26. In his submissions on the appeal, the Appellant urges the position that the learned trial Magistrate failed to consider his submissions in the lower court and disregarded the judicial authorities that he cited and relied upon which related to the injuries and the evidence.
27. On that, nothing could be further from the truth. I say so because the record of the trial court bears it that the Appellant did not file submissions or seek to rely on any authorities. I need not say more on that.
28. Notwithstanding the fact that the Appellant did not file submissions in the lower court and did not rely on any judicial decisions, he sought to rely in the present appeal on the authorities of Ephraim Wagura Muthui & 2 others v Toyota Kenya Limited [2019] eKLR; Ndung’u Dennis v Anne Wangari Ndirangu & another [2018] eKLR; and Eva Karemi & 5 others v Koskei Kieng & another [2020] eKLR.
29. The Appellant argued that the Respondent sustained soft tissue injuries and that this court should be guided by the three authorities above to interfere with and reduce the award of the trial court.
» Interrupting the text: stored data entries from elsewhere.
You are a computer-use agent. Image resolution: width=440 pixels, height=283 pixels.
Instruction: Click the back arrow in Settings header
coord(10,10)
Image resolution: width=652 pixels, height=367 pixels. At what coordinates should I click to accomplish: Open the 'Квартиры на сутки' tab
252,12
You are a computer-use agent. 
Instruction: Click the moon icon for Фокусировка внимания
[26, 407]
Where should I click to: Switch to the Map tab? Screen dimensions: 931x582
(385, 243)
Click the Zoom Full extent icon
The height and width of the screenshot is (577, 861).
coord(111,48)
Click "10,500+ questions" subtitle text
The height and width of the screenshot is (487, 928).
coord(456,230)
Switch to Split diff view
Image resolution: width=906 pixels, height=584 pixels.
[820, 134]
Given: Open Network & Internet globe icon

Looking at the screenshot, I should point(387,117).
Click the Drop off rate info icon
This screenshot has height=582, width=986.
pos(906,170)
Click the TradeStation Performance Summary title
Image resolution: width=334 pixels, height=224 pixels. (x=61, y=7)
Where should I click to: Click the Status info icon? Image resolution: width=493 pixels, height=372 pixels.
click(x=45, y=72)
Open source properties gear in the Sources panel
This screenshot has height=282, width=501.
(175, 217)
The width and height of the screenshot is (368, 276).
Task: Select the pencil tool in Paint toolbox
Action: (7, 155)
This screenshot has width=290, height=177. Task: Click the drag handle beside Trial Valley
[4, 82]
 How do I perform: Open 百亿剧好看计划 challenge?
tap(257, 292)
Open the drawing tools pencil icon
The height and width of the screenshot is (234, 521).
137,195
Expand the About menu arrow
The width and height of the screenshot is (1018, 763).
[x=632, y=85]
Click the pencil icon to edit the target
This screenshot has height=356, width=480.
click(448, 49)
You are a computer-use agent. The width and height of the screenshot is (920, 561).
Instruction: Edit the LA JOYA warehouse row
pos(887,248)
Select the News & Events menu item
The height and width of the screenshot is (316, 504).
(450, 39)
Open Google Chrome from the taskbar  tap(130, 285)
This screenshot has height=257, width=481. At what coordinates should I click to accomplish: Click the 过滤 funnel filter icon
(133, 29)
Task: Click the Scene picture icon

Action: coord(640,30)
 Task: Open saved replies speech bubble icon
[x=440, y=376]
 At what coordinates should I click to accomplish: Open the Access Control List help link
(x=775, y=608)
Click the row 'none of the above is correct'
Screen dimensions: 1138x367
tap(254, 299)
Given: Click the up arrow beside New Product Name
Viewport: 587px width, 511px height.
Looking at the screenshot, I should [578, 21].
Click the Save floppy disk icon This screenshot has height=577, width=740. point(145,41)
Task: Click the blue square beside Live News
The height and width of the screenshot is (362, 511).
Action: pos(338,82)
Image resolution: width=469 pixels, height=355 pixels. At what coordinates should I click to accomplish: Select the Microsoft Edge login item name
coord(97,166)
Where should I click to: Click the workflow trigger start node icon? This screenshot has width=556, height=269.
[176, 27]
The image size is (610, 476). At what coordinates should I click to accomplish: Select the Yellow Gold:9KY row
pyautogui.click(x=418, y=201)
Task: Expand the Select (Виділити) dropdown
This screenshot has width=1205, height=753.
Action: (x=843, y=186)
In the three cases, the courts made awards of between Ksh.40,000/- and Ksh.100,000/- for injuries that were soft tissue in nature.
30. I have considered the Appellant’s argument and looked at the three authorities. With respect, the Respondents injuries were not merely soft tissue in nature. The injuries that he sustained included a fracture of the clavicle and multiple soft issue injuries. As such, the Appellant’s argument is not tenable. The authorities are also not relevant as they were in respect of soft tissue injuries only.
31. In her judgement, the learned trial Magistrate placed reliance on the case of H. Young & Company E.A. Limited v Edward Yumatsi [2013] eKLR, in which the High Court on appeal upheld an award of Ksh.500,000/- in 2013.
32. I have had the opportunity of going through the said High Court decision and I agree with the trial court that it related to injuries that were similar and/or comparable to those that the Respondent sustained. The authority was therefore germane in guiding the court. The trial court further correctly considered factor of inflation and the changes in the value of the Kenyan currency and the award of Ksh.700,000/- was in the premises apt and cannot be said to be excessive.
33. The second issue for determination is whether the trial court fell afoul of the law in awarding Ksh.6,000/- on the head of special damages and whether this court should interfere with the same.
34. The rule as to special damages is that the same must be specifically pleaded and proved (See Equity Bank Limited v Gerald Wang’ombe Thuni [2015] eKLR). I have no doubt that the Respondent satisfied this rule. The Respondent specifically pleaded in paragraph 4 of the plaint the amount of Ksh.6,000/- under the head of special damages and proved the same by producing the receipt for the medical report for Ksh.6,000/-.
35. In conclusion, as it has not been demonstrated by the Appellant that the award made by the learned trial Magistrate was so inordinately high as to represent an entirely erroneous estimate or that she proceeded on wrong principles of law, or that she misapprehended the evidence in some material respect, and so arrived at a figure which was inordinately high, I cannot fault the trial court on the findings that it made on both awards of general damages for pain, suffering and loss of amenities and on special damages.
36. From the foregoing, the result that I reach is that the present appeal lacks merit. The fate that befalls it is that it must fail, and is consequently hereby dismissed.
37. Section 27 of the Civil Procedure Act, Cap 21 Laws of Kenya dictates that costs ought to follow the event. Thus then, the Appellant will bear the costs of the appeal.
DELIVERED (VIRTUALLY), DATED & SIGNED THIS 12TH DAY OF SEPTEMBER, 2024. JOE M. OMIDOJUDGEFor Appellant: Mr. Njuguna.For Respondent: No appearance.Court Assistant: Mr. Kinoti.Mr. Njuguna: I pray for 30 days stay.Court: As there are no impending execution proceedings, the Appellant to file a formal application.JOE M. OMIDOJUDGE.